It has been stated that the first recorded lead replica of the group described as Cain and Abel was supplied to Chatsworth in 1691, possibly by Richard Osgood of Hyde Park Corner (fl. 1691 d,1724) who is known to have produced a version, along with statues of Mars and Minerva - I suspect that this isn't true.  


Is it a coincidence that Richard Osgood supplied Thomas Belasyse, Lord Fauconberg at Sutton Court, Chiswick (later Chiswick House) with a Cain and Abel for which he was paid £42 in 1695? - this version has supposedly disappeared.


Richard Osgood went, after Fauconberg’s death, to repair and paint them) for his house Sutton Court (later known as Chiswick House, which was acquired by Lord Burlington in 1726). 

Amongst the Fauconberg papers is Arthur Palmer’s Account Book.
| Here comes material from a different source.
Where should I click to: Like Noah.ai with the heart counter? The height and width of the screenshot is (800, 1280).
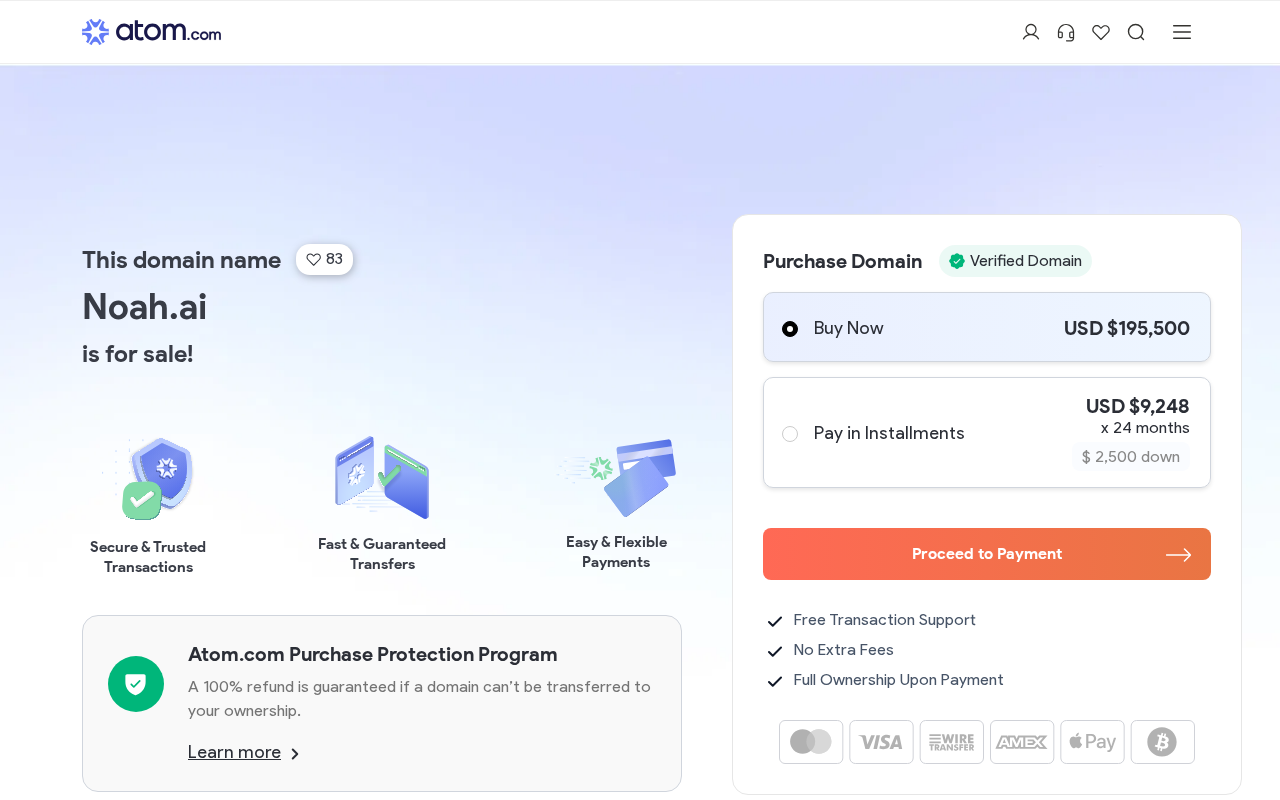point(324,259)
Palmer was Fauconberg’s steward and kept an account of all expenditure on his Chiswick property – he spent £42 on statuary.


There is the version of Samson and the Philistine in a painting at Chatworth of the garden at Chiswick House by Pieter Rysbrack of 1728.

John Nost the Elder (d.1710) also supplied leadwork to Chatsworth and must have known the original marble sculpture because of his commissions for Buckingham House (c. 1703).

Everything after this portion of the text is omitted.